The vulnerability chain
The three CVEs were disclosed May 21 in Ubiquiti Security Advisory Bulletin SAB-064. Each carries a CVSS 3.1 base score of 10.0.
| CVE | Type | CVSS | Description |
|---|---|---|---|
| CVE-2026-34908 | Improper access control | 10.0 | Nginx auth-exempt route bypass |
| CVE-2026-34909 | Path traversal | 10.0 | Normalized-URI escape from auth gate |
| CVE-2026-34910 | Command injection | 10.0 | Unsanitized package name shelled to OS |
Stage 1 — Auth bypass (CVE-2026-34908 + CVE-2026-34909): UniFi OS Server’s Nginx authentication handler evaluates the raw, percent-encoded request URI when deciding whether a route requires authentication. But Nginx’s upstream proxy selection operates on the normalized URI, where %2F decodes to / and traversal sequences collapse.

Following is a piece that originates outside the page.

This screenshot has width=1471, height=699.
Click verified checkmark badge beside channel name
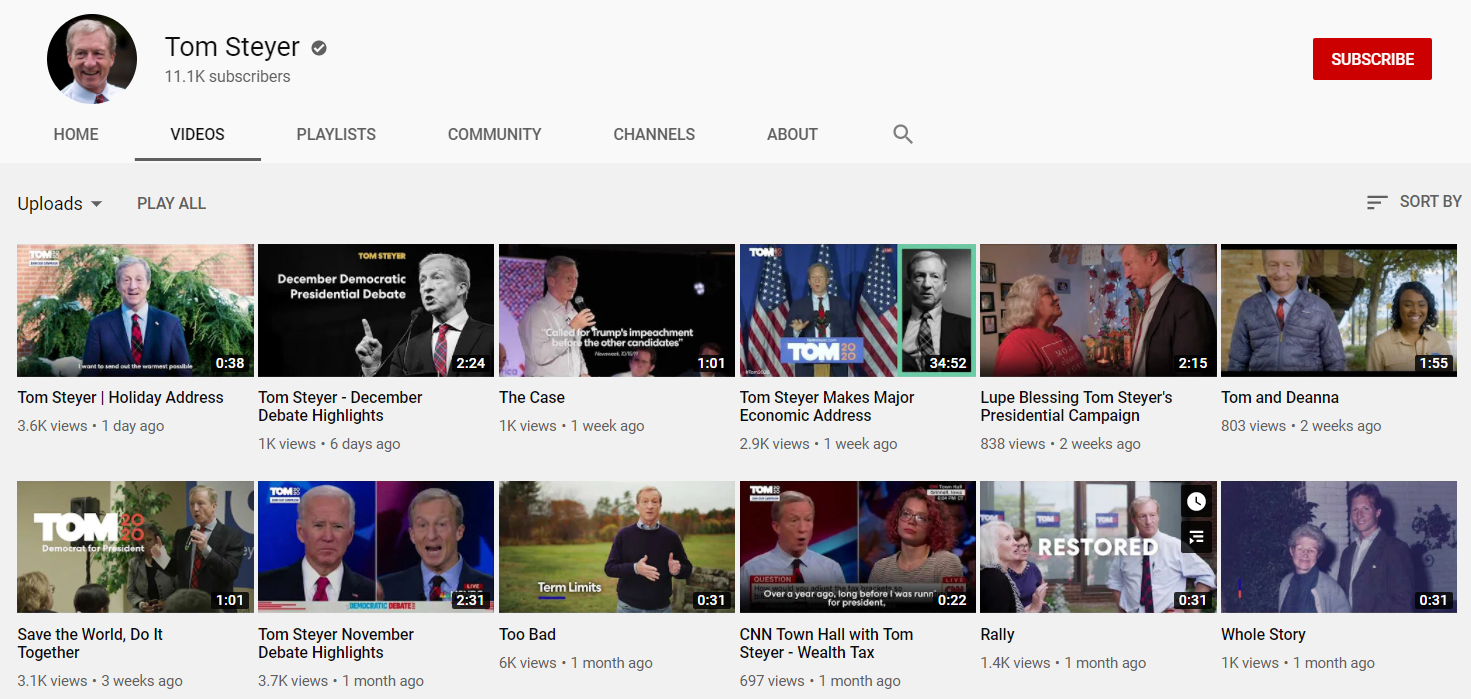pos(319,48)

An attacker can craft a request prefixed with the auth-exempt path /api/auth/validate-sso/ while embedding a URL-encoded traversal sequence that normalizes to a fully authenticated internal API route. The authentication gate sees the exempt prefix and waves the request through; the backend receives the decoded, authenticated path.
Bishop Fox, which discovered and reported the flaw, demonstrated the discrepancy with a single crafted HTTP request and published a safe detection tool on GitHub.

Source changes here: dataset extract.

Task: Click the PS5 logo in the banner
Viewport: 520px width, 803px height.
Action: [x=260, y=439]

Stage 2 — Root command injection (CVE-2026-34910): Once past the auth gate, attackers reach the package-update endpoint. This endpoint accepts a caller-supplied package name, builds a shell command string by concatenating that name without sanitization, and executes it via a shell. Worse, the service runs with sudo NOPASSWD privileges, so injecting ;id or a reverse shell payload into the package name yields immediate OS-level root.
Bishop Fox researchers confirmed the full three-CVE chain produces unauthenticated root code execution and published a detailed walkthrough on June 1, 2026.
Affected products and scope
The vulnerability affects UniFi OS Server versions prior to 5.0.8 — the operating system layer that runs on Ubiquiti’s Cloud Gateway and Dream Machine appliances (UCG-Ultra, UDM-Pro, UDR, and related hardware). This is distinct from the UniFi Network Application software layer. Both small-business deployments and large multi-site enterprise environments with Dream Machines centrally managed are affected.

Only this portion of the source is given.